From The Top Of A Building 30M High The Angles Of Depression Of The Top And The Foot Of The Tower Observed To Be 30 Degree And 60 Degree Respectively Find The Height Of The Tower.
Answers
Correct Question :-
From the top of a building 30m high, the angles of depression of the top and the foot of the tower observed to be 30° and 60° respectively. Find the height of the tower.
Answer:
The height of the tower is 20m.
Step-by-step Explanation
To Find -
- The height of the tower.
★ Solution :-
Given that,
- The top of a building is 30m high.
- The angles of depression of the top and the foot of the tower observed to be 30° and 60° respectively.
Alternate angles: ∠MPN = 60° and ∠MOE = 30°.
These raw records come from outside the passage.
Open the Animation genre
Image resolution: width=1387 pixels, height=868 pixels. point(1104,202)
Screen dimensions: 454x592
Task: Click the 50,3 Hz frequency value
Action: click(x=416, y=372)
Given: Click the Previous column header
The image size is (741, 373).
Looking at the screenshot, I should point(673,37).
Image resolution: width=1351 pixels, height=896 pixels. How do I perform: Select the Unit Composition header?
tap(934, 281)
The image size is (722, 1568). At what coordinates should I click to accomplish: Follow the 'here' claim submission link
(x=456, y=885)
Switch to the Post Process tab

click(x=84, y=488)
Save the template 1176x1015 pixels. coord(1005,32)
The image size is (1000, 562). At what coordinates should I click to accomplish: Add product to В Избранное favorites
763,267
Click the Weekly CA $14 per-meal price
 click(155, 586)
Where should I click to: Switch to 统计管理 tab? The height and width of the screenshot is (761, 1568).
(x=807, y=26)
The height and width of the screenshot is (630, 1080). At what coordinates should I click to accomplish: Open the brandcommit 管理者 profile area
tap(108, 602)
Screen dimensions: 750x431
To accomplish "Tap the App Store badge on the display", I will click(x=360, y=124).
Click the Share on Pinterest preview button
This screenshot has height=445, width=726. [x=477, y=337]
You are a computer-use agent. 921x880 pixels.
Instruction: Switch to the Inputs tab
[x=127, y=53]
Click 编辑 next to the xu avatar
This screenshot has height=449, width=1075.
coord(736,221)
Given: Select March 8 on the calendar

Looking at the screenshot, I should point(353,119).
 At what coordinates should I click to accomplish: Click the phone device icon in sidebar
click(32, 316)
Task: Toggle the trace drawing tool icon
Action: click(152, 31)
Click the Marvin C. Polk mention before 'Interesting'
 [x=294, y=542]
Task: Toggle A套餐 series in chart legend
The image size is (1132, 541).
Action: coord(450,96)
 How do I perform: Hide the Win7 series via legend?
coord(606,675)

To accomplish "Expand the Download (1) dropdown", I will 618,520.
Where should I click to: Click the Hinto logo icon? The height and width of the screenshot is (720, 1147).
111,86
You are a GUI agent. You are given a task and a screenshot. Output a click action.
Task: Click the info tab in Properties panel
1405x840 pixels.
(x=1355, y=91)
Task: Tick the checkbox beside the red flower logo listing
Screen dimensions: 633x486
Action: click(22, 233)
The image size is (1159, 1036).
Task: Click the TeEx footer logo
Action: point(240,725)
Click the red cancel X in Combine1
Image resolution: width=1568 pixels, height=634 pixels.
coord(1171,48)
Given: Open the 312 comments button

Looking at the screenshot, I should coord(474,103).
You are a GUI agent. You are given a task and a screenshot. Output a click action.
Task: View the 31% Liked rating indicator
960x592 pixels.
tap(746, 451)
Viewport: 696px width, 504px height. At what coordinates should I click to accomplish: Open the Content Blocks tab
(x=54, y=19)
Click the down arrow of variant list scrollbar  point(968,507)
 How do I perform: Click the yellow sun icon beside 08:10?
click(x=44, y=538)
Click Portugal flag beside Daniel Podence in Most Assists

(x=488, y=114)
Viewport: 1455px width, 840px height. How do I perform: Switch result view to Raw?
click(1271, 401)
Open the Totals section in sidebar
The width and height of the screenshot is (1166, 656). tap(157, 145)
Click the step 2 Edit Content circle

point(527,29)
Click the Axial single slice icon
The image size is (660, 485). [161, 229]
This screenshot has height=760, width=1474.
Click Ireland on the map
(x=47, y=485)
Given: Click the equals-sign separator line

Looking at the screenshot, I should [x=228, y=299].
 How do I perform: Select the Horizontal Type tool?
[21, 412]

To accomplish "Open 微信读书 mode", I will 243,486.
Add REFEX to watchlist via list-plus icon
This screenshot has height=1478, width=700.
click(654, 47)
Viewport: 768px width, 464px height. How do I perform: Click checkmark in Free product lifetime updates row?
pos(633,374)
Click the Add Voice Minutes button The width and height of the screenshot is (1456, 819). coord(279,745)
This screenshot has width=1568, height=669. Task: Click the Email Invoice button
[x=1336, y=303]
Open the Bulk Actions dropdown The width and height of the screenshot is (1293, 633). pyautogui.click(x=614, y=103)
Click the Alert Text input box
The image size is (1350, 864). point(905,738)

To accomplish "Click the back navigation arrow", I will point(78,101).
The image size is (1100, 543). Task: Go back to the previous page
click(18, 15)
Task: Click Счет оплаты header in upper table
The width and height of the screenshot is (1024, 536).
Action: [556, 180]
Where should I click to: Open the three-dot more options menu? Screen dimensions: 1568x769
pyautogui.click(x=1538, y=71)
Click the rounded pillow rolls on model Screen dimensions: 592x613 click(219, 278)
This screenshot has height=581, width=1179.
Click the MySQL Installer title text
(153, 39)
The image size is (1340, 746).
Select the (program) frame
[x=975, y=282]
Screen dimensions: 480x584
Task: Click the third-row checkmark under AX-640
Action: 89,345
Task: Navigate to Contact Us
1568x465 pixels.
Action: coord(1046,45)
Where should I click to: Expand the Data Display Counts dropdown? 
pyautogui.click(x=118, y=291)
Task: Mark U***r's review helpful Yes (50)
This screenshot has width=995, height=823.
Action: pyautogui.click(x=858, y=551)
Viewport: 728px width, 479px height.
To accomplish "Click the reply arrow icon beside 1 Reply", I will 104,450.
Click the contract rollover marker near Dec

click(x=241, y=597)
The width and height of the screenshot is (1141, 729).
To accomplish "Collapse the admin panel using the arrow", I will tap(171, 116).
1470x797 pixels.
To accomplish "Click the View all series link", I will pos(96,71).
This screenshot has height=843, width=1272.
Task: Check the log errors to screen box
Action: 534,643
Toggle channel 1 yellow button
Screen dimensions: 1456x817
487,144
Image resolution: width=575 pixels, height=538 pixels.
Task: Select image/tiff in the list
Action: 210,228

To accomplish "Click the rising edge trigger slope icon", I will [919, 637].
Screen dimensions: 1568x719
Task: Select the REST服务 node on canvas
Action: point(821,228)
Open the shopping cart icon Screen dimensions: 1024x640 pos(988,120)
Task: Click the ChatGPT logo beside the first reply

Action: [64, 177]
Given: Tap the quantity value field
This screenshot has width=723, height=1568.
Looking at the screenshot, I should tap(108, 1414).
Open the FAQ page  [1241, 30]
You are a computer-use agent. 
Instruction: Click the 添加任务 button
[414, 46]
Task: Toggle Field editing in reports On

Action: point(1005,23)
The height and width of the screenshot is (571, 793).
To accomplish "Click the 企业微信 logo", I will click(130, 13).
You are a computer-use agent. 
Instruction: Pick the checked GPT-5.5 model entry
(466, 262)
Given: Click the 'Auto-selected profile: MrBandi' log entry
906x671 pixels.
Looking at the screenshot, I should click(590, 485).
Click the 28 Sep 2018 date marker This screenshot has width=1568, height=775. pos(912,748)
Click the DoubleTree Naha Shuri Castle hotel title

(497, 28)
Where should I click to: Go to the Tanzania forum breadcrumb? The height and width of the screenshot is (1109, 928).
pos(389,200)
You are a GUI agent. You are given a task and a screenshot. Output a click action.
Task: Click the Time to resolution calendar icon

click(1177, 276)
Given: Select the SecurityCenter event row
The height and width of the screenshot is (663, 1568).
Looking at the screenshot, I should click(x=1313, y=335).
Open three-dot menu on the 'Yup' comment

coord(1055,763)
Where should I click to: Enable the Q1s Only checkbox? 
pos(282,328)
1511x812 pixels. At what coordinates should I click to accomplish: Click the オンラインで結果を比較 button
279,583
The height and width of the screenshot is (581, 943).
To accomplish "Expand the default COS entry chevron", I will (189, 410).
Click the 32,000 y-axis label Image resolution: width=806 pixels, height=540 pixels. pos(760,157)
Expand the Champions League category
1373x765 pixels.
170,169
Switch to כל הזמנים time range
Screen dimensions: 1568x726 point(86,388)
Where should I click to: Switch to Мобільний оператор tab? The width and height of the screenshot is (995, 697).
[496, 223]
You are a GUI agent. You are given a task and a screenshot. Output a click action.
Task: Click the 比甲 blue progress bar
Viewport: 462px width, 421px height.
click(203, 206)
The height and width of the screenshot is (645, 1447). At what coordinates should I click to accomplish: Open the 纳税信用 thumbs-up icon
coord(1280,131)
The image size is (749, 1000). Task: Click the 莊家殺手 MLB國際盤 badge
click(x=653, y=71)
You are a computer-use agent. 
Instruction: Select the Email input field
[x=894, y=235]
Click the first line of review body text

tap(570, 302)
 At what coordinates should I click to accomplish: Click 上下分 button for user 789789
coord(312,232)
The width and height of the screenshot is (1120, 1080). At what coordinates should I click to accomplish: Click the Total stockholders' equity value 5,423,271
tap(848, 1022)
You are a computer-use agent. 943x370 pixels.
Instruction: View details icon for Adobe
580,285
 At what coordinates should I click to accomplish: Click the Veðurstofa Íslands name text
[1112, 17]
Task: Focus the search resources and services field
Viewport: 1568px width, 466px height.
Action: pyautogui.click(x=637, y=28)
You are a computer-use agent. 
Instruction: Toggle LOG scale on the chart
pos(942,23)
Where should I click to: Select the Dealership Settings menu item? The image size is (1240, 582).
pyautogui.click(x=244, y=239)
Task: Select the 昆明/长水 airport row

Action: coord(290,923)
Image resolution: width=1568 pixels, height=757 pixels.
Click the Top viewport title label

Diagram: Refer the attachment.
Assumption
Let us consider MN as the building and OP as the tower.
In right ∆MNP,
- tan 60° = MN/NP
[tan 60° = MN/NP ∵ tan 60° = Opposite/Adjacent].
Therefore,
⟹ tan 60° = MN/NP
⟹ √3 = MN/NP
⟹ √3 = 30/NP
⟹ NP = 30/√3
⟹ NP = 10√3
Hence, OE = NP = 10√3.
Now, In right ∆MEO,
NE = OP, MN = 30m (given), assuming OP as "x" metres.
ME = MN - NE,
⟹ ME = MN - NE = 30 - OP = 30 - x.
Now, tan 30° = ME/OE.
We know, tan 30° = 1/√3
⟹ tan 30° = ME/OE
⟹ 1/√3 = (30 - x)/10√3
⟹ 1(10√3) = √3(30 - x)
⟹ 10√3 = √3(30 - x)
Cancelling √3 from both sides,
⟹ 10 = 30 - x
⟹ 10 - 30 = - x
⟹ - 20 = - x
Cancelling negative signs from both sides,
⟹ 20 = x
Hence, The height of the tower is 20m.